Dennis Nahat's "Ontogeny." Photo: Kathryn Rummel |
The dancers of Charles Anderson's Company C have an appealing, gutsy way about them, and whether the choreography is lightweight or more serious-minded, the dancing onstage was audacious during the opening of the company's spring program on Thursday at San Francisco's Z Space.
There was plenty of opportunity to show off nervy attack in Dennis Nahat's "Ontogeny," made for the Royal Swedish Ballet in 1970. A constantly shifting and evolving biology unfolds in four movements, set to the frenetic music of Karel Husa. The nine dancers look responsive and alert as they fly through the air in startling lifts and twine limbs into pretzels evoking primordial organisms that meld and test each other in duets and small knotty trios.
Jacqueline McConnell, supported and manipulated by Bobby Briscoe, Connolly Strombeck and Calvin Thomas Jr., was attractively brash, if less refined in the opening movements. Later sections led by Tian Tan, with Edilsa Armendariz, Chantelle Pianetta, Daniella Zlatarev and David Van Ligon, were more subdued and sculptural.
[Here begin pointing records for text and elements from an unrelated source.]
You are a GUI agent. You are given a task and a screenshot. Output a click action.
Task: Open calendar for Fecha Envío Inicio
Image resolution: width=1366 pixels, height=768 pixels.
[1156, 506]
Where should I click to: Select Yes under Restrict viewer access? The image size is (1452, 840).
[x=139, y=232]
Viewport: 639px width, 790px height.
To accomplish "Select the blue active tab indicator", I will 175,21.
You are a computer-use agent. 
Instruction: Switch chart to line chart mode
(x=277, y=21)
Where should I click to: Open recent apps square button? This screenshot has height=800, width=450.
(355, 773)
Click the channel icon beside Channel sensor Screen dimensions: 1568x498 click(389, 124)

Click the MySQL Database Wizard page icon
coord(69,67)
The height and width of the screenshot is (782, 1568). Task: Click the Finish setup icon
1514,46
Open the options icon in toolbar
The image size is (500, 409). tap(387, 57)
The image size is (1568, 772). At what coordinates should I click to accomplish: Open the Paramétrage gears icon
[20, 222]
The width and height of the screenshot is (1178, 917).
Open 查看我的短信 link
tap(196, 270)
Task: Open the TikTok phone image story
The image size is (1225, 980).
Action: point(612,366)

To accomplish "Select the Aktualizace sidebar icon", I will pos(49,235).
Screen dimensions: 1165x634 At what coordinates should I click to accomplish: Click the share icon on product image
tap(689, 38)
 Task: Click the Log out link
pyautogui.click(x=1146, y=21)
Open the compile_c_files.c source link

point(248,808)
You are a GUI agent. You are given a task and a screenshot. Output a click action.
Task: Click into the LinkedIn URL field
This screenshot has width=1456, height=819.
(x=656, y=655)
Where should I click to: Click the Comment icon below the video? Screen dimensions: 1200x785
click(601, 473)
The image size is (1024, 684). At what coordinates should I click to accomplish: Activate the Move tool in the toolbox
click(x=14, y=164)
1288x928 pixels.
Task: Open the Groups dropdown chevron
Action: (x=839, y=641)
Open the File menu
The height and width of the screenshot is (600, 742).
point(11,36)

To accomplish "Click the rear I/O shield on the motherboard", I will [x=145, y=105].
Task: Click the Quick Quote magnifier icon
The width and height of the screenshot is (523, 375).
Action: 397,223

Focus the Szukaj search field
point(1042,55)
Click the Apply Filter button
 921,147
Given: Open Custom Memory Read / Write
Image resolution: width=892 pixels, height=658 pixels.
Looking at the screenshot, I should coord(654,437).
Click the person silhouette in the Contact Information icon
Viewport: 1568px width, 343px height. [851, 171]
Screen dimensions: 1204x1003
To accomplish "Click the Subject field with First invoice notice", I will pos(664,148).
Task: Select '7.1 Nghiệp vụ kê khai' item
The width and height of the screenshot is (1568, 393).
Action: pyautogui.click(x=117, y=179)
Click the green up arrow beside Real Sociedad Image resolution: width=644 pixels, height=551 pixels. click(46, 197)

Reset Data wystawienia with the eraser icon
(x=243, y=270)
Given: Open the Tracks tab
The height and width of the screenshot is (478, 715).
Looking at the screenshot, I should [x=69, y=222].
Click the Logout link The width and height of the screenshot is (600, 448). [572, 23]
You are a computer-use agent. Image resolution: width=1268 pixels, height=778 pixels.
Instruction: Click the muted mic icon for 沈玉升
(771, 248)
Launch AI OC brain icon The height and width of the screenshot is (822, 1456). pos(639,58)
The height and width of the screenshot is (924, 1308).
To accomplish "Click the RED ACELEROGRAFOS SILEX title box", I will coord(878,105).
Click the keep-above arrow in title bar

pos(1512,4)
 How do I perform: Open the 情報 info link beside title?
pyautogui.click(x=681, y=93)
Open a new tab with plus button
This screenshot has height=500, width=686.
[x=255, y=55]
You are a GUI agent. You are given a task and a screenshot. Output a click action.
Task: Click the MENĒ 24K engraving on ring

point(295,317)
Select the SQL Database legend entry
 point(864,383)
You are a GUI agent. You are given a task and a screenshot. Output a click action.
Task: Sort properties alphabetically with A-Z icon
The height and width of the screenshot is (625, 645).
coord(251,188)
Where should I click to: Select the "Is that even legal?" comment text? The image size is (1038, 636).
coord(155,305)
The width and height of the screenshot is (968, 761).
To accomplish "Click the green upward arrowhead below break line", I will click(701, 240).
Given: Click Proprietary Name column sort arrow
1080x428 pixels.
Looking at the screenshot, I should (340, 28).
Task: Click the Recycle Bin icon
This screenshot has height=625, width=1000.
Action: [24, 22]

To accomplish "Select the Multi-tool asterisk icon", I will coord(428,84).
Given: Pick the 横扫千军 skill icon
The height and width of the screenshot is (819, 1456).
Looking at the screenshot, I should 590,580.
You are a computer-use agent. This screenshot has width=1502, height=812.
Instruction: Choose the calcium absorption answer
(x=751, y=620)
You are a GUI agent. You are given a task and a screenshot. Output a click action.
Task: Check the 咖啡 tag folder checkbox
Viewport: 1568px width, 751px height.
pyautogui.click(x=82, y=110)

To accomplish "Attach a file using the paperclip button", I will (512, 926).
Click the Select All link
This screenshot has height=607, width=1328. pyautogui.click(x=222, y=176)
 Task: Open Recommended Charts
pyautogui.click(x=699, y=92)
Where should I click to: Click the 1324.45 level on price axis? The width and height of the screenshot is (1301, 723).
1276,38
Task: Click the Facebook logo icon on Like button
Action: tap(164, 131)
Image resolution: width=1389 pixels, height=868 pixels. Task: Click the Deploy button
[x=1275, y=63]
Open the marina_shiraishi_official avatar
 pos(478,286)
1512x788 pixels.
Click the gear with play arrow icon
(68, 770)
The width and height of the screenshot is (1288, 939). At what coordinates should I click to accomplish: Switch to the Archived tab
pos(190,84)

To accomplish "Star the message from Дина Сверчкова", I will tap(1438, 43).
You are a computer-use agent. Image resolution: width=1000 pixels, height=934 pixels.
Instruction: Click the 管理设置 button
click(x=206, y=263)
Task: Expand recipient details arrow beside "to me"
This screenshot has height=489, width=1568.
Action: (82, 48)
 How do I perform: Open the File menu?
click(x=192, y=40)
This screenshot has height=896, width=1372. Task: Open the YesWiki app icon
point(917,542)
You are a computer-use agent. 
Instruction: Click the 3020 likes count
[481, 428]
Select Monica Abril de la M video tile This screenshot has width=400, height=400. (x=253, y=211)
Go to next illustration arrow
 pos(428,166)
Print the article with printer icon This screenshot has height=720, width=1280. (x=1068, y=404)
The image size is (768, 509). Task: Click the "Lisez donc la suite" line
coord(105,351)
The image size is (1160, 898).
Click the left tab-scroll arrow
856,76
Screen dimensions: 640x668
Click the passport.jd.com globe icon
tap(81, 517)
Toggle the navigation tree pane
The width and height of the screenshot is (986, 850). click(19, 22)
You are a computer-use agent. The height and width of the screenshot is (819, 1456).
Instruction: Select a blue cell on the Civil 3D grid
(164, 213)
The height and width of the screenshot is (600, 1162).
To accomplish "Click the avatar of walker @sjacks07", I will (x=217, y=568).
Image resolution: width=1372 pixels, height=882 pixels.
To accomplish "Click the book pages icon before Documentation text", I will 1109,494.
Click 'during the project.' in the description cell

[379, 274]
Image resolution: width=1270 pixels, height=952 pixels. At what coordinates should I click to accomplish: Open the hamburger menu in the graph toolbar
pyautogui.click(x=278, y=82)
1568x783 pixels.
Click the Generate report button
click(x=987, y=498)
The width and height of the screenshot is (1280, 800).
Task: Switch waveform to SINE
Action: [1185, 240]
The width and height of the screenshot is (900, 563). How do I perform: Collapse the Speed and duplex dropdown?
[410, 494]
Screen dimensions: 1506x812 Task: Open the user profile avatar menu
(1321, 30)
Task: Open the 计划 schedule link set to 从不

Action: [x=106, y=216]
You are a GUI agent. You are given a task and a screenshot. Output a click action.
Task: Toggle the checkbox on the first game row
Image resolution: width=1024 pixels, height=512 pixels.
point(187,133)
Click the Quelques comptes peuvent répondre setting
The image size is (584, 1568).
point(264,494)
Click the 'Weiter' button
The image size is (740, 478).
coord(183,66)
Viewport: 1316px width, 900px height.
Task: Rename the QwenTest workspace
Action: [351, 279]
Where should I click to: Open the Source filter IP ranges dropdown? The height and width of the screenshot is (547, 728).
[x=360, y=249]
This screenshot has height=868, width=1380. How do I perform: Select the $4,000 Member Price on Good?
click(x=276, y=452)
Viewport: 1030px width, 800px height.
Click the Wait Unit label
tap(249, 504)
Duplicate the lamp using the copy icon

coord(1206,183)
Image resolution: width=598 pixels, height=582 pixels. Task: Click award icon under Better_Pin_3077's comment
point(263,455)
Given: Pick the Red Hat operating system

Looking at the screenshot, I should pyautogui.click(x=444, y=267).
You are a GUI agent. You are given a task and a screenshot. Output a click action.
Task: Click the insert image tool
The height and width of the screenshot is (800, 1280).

A scientific flavor tinged the evening, which opened with Carl Flink and John Bohannon's "A Modest Proposal." If this amusing novelty piece - with narrator Ryan Drummond in headset microphone delivering an engaging monologue as the dancers organized themselves illustratively behind him - felt like a TED talk, probably because that's exactly how Drummond conceived it in 2011.
The affable Bohannon's modest proposal asks why not replace the ubiquitous PowerPoint presentation with dancers demonstrating complex scientific concepts - an idea he's promoted with a Dance Your Ph.D. competition.
"A Modest Proposal" is certainly entertaining, but one can't help noticing a few things. First, despite the elegant visual representation, did anyone actually learn and retain what he said about lasers and the production of slow light or the biology of proteins in moving cell walls? Second, rather than feeling like equal conversant partners to a scientist, here the dancers look like voiceless equipment. They form artistic photons or collapsing proteins, convenient "furniture" for Drummond to sit on or amusing transport drones to move him from place to place during his monologue. But where is the part where science learns from dance? Let's take this intriguing idea and push it further.
The other premiere of the program was Van Ligon's "Natoma," set to music by Zoe Keating. There are some inventive ideas in this more formally ballet work, led by Strombeck and Armendariz, although the connective tissue between such moments was less compelling, and crisper and more distinct execution would have helped focus matters.
Then too, choreographic intention was sometimes indistinguishable from happy accident. A trio of women each placed a foot delicately in front of the other on pointe and rock back and forth gently - but was the rocking purposeful, or only the quivering result of a loss of balance?
Also on the program was director Anderson's hyperbolic "Bolero," as well as his duet "For Your Eyes Only" - a last-minute addition to the program, which he says was created for a performance for the hearing impaired. Danced in silence, the duet for Pianetta and Briscoe had greater focus and impact than did the exaggerated "Bolero."